PROMPT:
Leave the images out, and otherwise write out each entry exactly.

Recorded data
== Segment start ==

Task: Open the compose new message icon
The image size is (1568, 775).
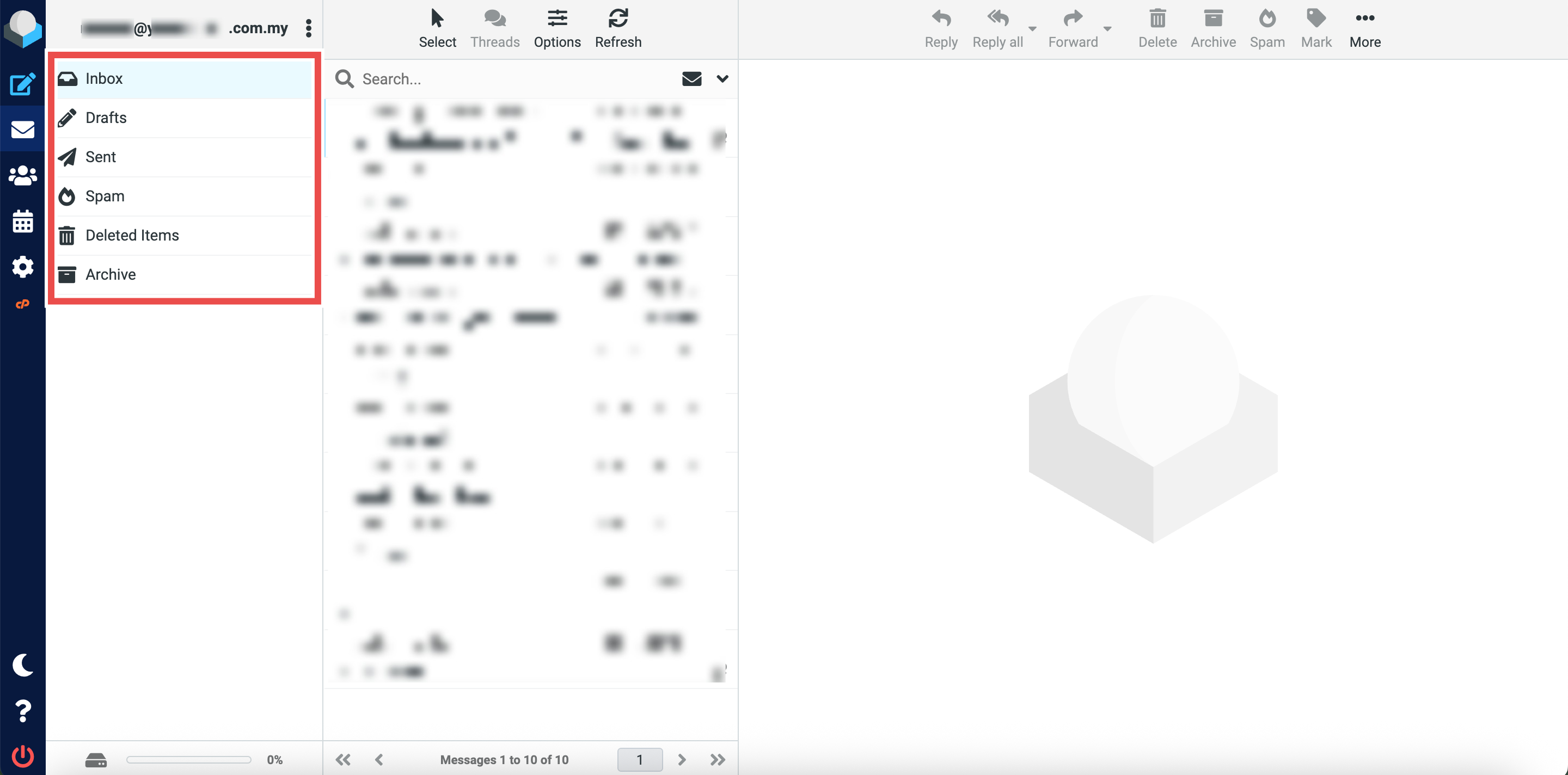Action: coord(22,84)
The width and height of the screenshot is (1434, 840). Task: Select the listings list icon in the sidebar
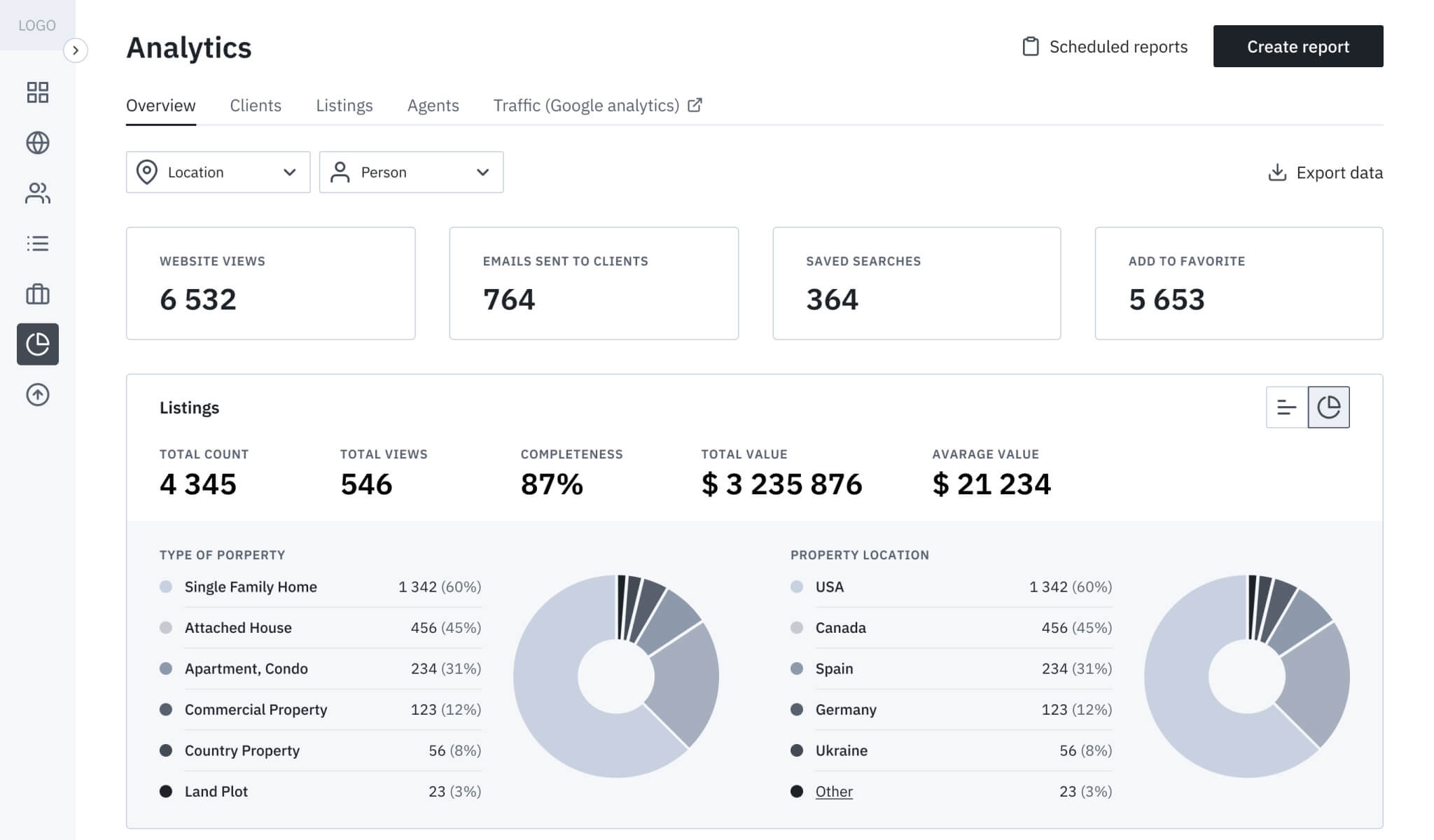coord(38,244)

== Segment end ==

TASK SOLUTION:
Task: Open the compose new message icon
The image size is (1568, 775).
Action: coord(22,84)
The width and height of the screenshot is (1434, 840). Task: Select the listings list icon in the sidebar
coord(38,244)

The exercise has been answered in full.